Supplied text
::::

Looking through Lloyd's War Losses Vol. I regarding the Tanker Ohio O.N. 168296. from Operation Pedestal. Lloyd's states one crew and one gunner killed during the operation to relieve Malta. Found the gunner through the Deaths at Sea Register and is confirmed as:

BROWN, Gunner, PETER, 1823820, 7/4 Maritime Regt., Royal Artillery. 13 August 1942. Age 38. Son of Ellen Brown, of St. Helens, Lancashire

Nothing on any crew member registered within the CWGC, until I found an entry in the December 1942 Register for Ohio and a Steward named Raymond Banner from Methil who is recorded as dying on the 26th September 1942 at Malta from Peritonitis. I'm going to see if I can find where he is buried, Seems terrible that someone who survived what he went through and to die anyway and be completely forgotten is unjust.

There are 11 Merchant Seamen buried on Malta on the Capuccini Naval Cemetery. Two are recorded as official war dead while the other nine are recorded as "non war dead" though their graves are looked after by the Commission. Why has Raymond Banner been forgotten.

Official War Grave Status

BUSHELL, Third Engineer Officer, WILLIAM, R.F.A. Celerol. Merchant Navy. 20th July 1944. Age 47. (served as WILCOCK,). Son of William Bushell, and of Margret Elizabeth Bushell (nee Wilcock); husband of Mary Ellen Bushell, of Rishton, Lancashire. (Recorded in the Deaths at Sea Register August 1944. p.4. Cause of death. Drowning, Asphyxia)

PHILLIPS, Able Seaman, JAMES HANDEL, M.V. Dunedin Star (London). Merchant Navy. 28th September 1941. (Recorded in the Deaths at Sea Register February 1942. p.12. Cause of death. Enemy Action. Shock. Compound fracture of right Tibia & Fibula) Dunedin Star had been sailing in convoy in "Operation Halberd"

"Non War Dead" graves looked after by the CWGC.

AH KWONG, Sailor, Merchant Navy. 12th December 1946. (Can not trace without knowing ships name)

::::

Supplied entries

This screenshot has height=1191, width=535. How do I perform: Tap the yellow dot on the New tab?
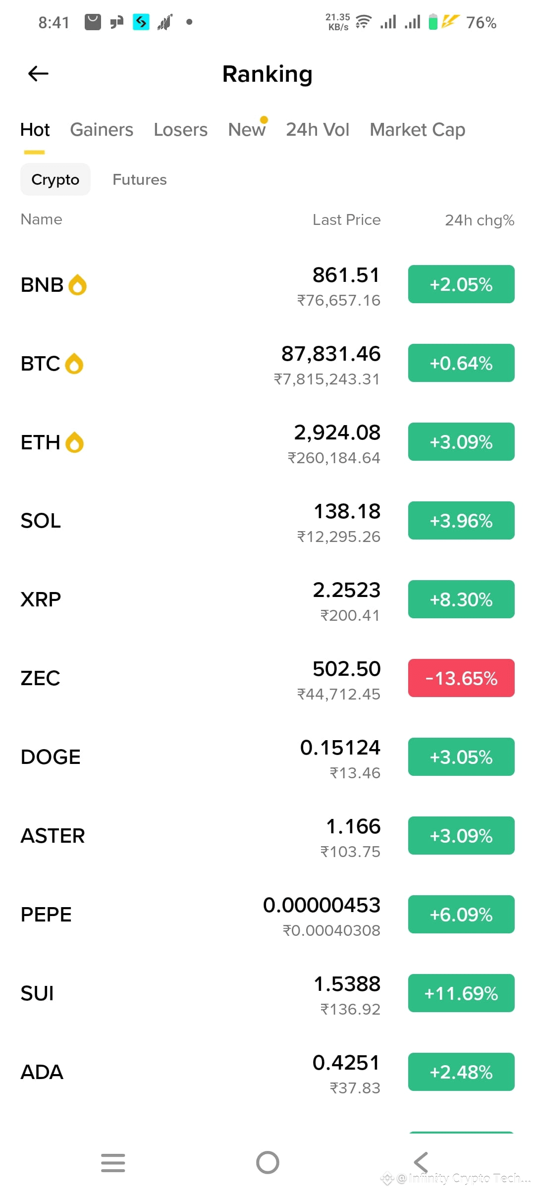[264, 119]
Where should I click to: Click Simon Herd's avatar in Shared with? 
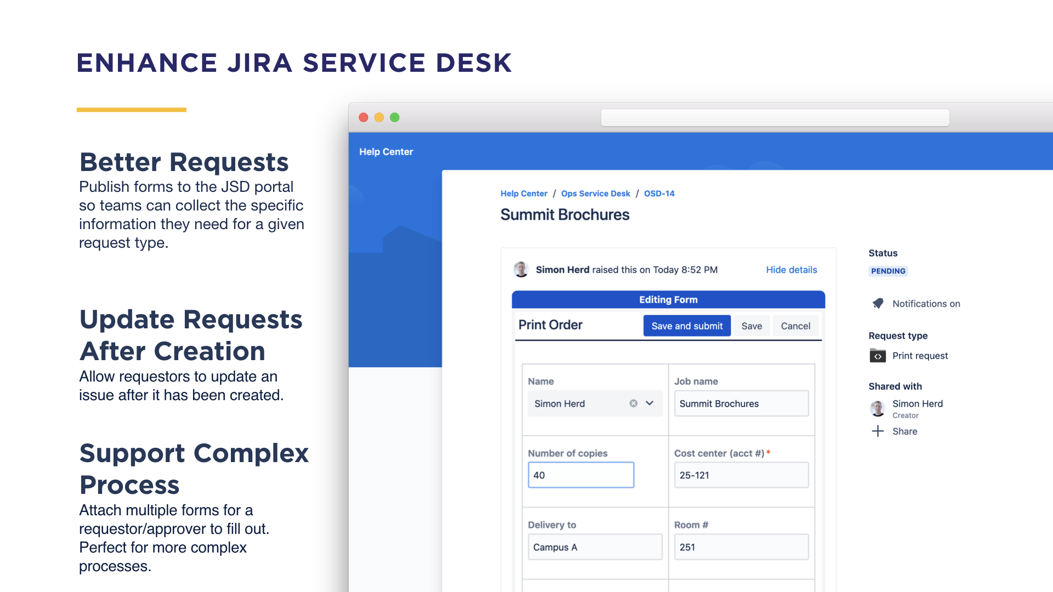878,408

::::

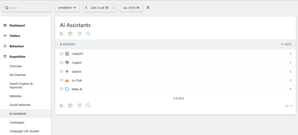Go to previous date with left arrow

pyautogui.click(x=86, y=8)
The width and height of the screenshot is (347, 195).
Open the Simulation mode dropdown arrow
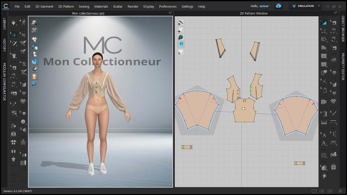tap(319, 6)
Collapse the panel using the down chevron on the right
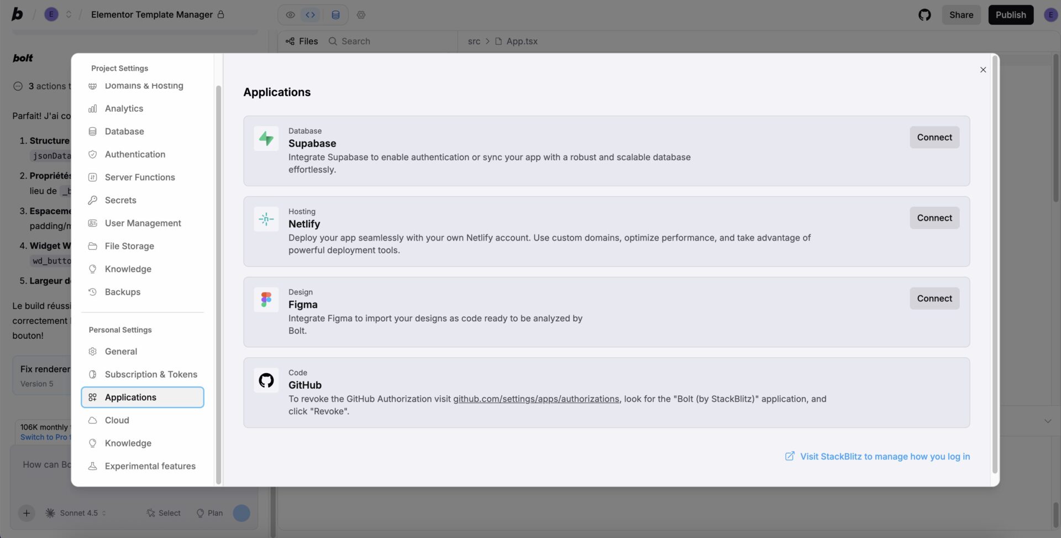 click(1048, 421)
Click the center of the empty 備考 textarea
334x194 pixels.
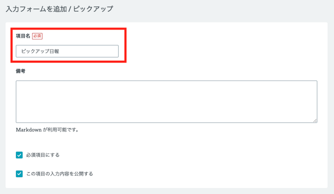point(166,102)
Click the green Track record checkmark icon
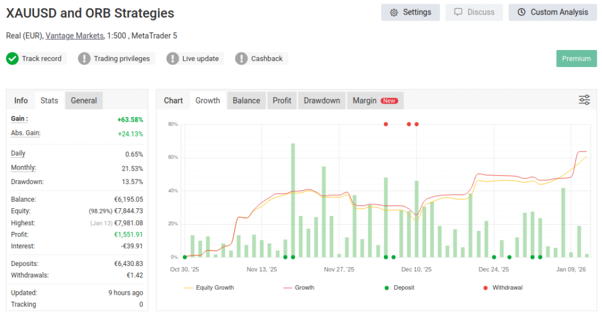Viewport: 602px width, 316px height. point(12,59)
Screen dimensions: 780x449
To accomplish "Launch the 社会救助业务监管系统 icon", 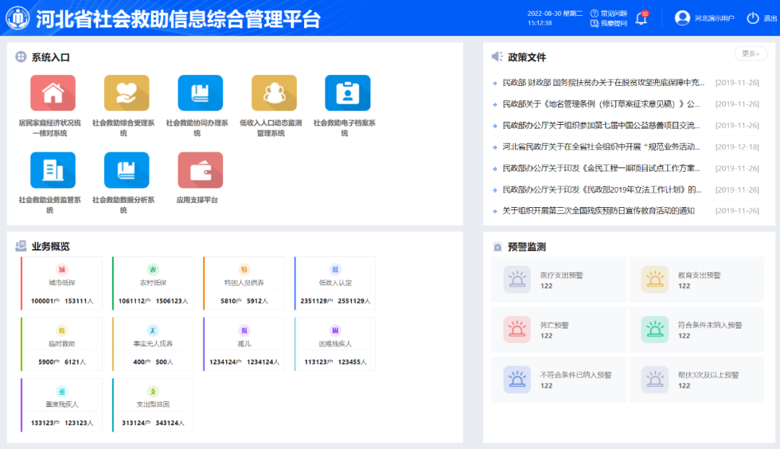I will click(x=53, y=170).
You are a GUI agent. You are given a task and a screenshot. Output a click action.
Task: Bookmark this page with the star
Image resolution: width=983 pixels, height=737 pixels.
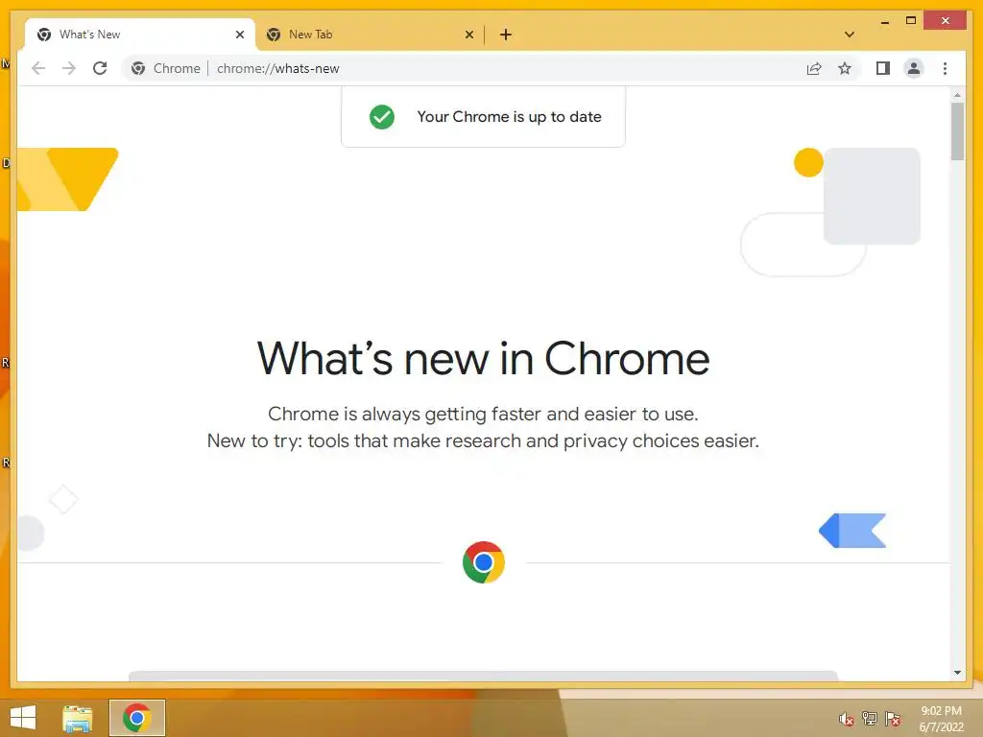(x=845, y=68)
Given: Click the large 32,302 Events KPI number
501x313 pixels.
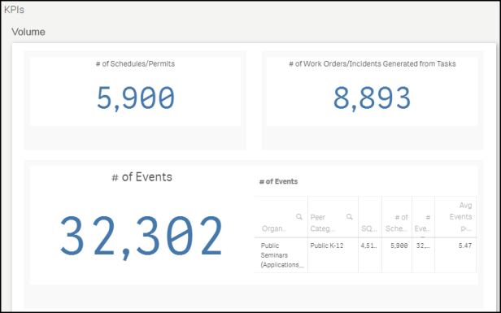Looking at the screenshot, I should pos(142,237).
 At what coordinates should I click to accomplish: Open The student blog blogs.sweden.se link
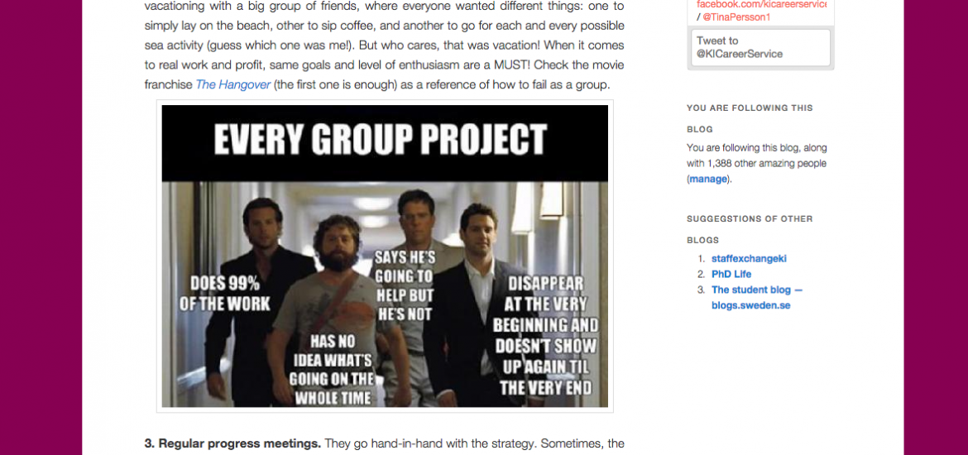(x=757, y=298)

::::

Work to do
In the forum post about the tanker Ohio, what cause of death is recorded for the steward Raymond Banner?

Result
Peritonitis